## Document passage
==================================================
Now, on to the story... Yes, I'm "Nappuntokki".
About 20 years ago or so, I was a contractor in the Bay Area and LA doing tech. It was kind of when Yahoo and AOL were around as the kings and Google was just a baby. I ended up leaving the industry and have ventured on to other things, but still kept up with tech, albeit not on the coding side.
I was basically in a tech sector that was kind of hot in the day but was already so evolved, I equated it to what it might feel like to surf (not that I did, but, you know). So I was surfing this big tech wave, things were great, but I felt the need to decide whether to stay in that tech or move on to the next emerging one, surfing across waves before the one you're on crashes, and you have to go surf back out to catch a new wave.
So as any respectful Gen Xer at the time, having seen Joe Vs The Volcano as a wake up call, I hated the fluorescent lights. So I took a dive into the waters and went on my small business ways.
That was a good 20 plus years. And then ChatGPT came along...
After trying to play with it, I discovered that you could copy and paste stuff between ChatGPT and Xcode, and I've been on a journey reconnecting the dots, as Steve Jobs famously once said. And remembering my tech mind and structure. It's a fascinating wake up moment.
So basically in a nutshell, that is me. In tech back in the day, left tech for small biz, and essentially was in a kind of tech coma during that time. I missed out on the tech bubble, and only recently am learning what's changed, feeling a bit naive, but at least not jaded by it all.
I'm Nappuntokki. "Bad Rabbit", in Korean. Long story. Moving on...
And with that, I present to you, "Nelly, the Elephant" MCP. For AI coders that use Claude Pro via Terminal.
(Toy Dolls fans can start singing if you wish)
So Nelly, in Hooman Terms, is a helper to remind you where you may have had a conversation with Claude and can't find the session anymore.
For instance, I was busy in the middle of a session at 4am where we were really cruising along, and then suddenly it started saying "Boy this was a good session, shall we call it a wrap" and stuff, and I'm like dude I'm just getting started, but ok fine I'll pick it up tomorrow.
And of course, in the morning, you can barely see what is on your monitor, so you just dismiss it and close the window and when ready you start new sessions and go along your day. It's jiggy.
AAAAANd of course, two days later, you are working on something and you remember that brilliant thing you talked about.
You try to ask Claude and it says something like "Oh that? Yeah I remember it. It was so and so." It's right... But... not really...
==================================================
## Information given

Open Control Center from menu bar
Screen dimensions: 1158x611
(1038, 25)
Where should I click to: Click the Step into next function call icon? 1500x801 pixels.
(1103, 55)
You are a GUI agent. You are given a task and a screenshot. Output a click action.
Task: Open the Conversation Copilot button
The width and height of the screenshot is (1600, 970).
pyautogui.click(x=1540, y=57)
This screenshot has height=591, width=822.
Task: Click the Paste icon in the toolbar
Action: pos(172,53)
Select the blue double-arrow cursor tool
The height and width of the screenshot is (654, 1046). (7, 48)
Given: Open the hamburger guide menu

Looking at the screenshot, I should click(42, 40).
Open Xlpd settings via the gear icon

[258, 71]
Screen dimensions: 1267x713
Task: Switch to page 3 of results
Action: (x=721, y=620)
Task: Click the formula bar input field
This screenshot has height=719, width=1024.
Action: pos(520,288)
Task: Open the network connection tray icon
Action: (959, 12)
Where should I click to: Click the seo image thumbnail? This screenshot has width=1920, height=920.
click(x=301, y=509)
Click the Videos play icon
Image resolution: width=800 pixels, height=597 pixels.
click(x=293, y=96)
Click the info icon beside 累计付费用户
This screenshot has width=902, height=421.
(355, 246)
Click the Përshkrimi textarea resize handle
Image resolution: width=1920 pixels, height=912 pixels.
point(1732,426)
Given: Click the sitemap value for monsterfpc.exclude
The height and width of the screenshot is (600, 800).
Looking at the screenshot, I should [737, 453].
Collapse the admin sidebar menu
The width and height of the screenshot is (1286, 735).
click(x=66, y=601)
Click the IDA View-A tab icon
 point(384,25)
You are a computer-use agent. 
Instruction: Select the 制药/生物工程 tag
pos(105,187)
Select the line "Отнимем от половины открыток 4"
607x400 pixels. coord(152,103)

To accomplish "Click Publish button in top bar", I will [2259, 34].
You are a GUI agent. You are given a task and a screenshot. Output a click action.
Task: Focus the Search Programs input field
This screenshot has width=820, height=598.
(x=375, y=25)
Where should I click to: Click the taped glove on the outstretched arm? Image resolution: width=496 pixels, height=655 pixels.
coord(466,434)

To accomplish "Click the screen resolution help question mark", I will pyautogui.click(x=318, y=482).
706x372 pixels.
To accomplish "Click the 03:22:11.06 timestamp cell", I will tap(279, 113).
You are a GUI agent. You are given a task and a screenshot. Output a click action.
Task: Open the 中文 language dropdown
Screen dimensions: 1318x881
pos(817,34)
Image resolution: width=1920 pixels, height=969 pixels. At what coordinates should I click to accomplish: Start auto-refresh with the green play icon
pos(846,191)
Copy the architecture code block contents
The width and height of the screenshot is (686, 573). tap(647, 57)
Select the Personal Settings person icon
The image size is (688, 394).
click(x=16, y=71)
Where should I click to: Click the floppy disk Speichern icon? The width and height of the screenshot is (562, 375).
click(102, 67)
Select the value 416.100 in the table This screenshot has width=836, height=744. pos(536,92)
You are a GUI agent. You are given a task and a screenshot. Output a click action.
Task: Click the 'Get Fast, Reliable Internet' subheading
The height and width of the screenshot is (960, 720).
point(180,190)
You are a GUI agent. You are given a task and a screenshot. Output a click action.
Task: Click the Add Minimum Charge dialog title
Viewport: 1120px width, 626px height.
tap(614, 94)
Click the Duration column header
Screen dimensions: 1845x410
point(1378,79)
==================================================
Please update the Nelly the Elephant passage from "(Toy Dolls fans" up to and including "you talked about.", putting "screen" in place of "monitor".

(Toy Dolls fans can start singing if you wish)
So Nelly, in Hooman Terms, is a helper to remind you where you may have had a conversation with Claude and can't find the session anymore.
For instance, I was busy in the middle of a session at 4am where we were really cruising along, and then suddenly it started saying "Boy this was a good session, shall we call it a wrap" and stuff, and I'm like dude I'm just getting started, but ok fine I'll pick it up tomorrow.
And of course, in the morning, you can barely see what is on your screen, so you just dismiss it and close the window and when ready you start new sessions and go along your day. It's jiggy.
AAAAANd of course, two days later, you are working on something and you remember that brilliant thing you talked about.